UK Sailmakers’ Encyclopedia of Sails
4.3 – Spinnakers
The curved sides of a spinnaker make the computation of area a complicated process. It is therefore an almost universal practice in the sail-making industry to compute the area as if the sail were a rectangle. We follow that practice, and the area shown on a price list is the product of the luff length times the maximum width. The actual area will vary from about 70% to 85% of the rectangular area, de-pending on the type of spinnaker.

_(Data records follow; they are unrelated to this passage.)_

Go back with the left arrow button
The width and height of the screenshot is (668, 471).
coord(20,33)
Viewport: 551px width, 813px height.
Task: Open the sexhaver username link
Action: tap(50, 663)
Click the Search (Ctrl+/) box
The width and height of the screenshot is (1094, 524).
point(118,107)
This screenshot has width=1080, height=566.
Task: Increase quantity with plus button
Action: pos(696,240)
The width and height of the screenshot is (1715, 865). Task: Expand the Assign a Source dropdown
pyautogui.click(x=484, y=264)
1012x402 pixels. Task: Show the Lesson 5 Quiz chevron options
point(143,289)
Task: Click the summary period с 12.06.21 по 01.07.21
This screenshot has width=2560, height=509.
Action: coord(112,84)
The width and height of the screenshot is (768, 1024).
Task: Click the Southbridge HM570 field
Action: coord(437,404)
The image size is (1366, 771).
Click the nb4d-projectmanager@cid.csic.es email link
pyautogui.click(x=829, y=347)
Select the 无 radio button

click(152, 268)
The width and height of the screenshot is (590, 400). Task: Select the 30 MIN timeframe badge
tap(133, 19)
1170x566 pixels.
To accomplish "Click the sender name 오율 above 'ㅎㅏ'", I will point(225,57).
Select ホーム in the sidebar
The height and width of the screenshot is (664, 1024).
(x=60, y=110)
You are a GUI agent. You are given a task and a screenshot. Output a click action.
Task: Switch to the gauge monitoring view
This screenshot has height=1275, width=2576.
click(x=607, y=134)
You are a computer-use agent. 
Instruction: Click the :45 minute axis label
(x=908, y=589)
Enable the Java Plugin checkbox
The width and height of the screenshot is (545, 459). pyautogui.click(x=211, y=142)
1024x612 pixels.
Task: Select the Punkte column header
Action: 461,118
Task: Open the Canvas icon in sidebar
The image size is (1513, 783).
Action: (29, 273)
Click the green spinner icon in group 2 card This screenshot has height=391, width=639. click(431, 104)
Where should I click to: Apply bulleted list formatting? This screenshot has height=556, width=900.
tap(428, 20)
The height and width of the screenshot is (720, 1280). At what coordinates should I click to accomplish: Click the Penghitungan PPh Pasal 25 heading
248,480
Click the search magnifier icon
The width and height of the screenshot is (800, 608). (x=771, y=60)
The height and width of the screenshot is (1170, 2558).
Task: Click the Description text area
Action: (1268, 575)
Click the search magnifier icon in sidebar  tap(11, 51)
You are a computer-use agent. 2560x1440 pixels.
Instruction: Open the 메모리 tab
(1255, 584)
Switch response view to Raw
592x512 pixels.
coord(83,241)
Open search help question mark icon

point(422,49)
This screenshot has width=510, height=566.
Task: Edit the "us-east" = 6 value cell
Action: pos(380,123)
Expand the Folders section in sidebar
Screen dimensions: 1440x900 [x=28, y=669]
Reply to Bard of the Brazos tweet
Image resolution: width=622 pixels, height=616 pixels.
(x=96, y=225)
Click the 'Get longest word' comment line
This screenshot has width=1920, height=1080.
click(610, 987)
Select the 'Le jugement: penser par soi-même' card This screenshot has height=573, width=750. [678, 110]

The length of the luffs and the maximum width are computed from the I and JC dimensions in accordance with a formula which is common to almost all of the rating rules for handicap racing. This formula yields dimensions which have worked well in practice for many years. For that reason, we use those dimensions in building spinnakers, even if the particular customer has no intention of racing his or her boat. For those interested, the maximum width equals 1.8 times JC, and the maxi-mum luff length equals 95% of the square root of the sum of I squared and JC squared.
Three basic spinnaker types are available: Tri–radials, Fatcats and Matrix Cuts. All three have radial heads and radial clews. The Tri–radial and the Fatcat both have horizontal panels in the center section, separating the head from the radial clews. These horizontal panels are cut with curved edges to permit proper control of the draft of the spinnaker.
The Fatcat differs from the Matrix and Tri-Radial in that it is designed to be very flat for close reaching. The break point between the bottom of the head panels and the top horizontal panel occurs much lower in the sail, and the total surface area of the sail is less, especially in the head. As a consequence, a Fatcat usually has fewer horizontal panels than a standard tri-radial for the same boat. It is normally made of stronger, heavier material, and it doubles nicely as a “chicken chute” for heavy weather running.
The Matrix Cut is a variation of the tri-radial. It omits the horizontal panels altogether; the radial clews are extended up to the middle of the sail, where they meet the head. The full radial panel layout allows for precise articulation of cloth threadline to match primary sail loadings. Each panel is shaped individu-ally by our computer cutting machines to distribute shaping smoothly and evenly, with a minimum number of horizontal seams. Fewer seams make a smoother surface for the wind to flow over. The Matrix creates the lightest, strongest spinnaker for a given cloth weight. The rocked vertical panels ensure a distortion-free sail, even when close reaching.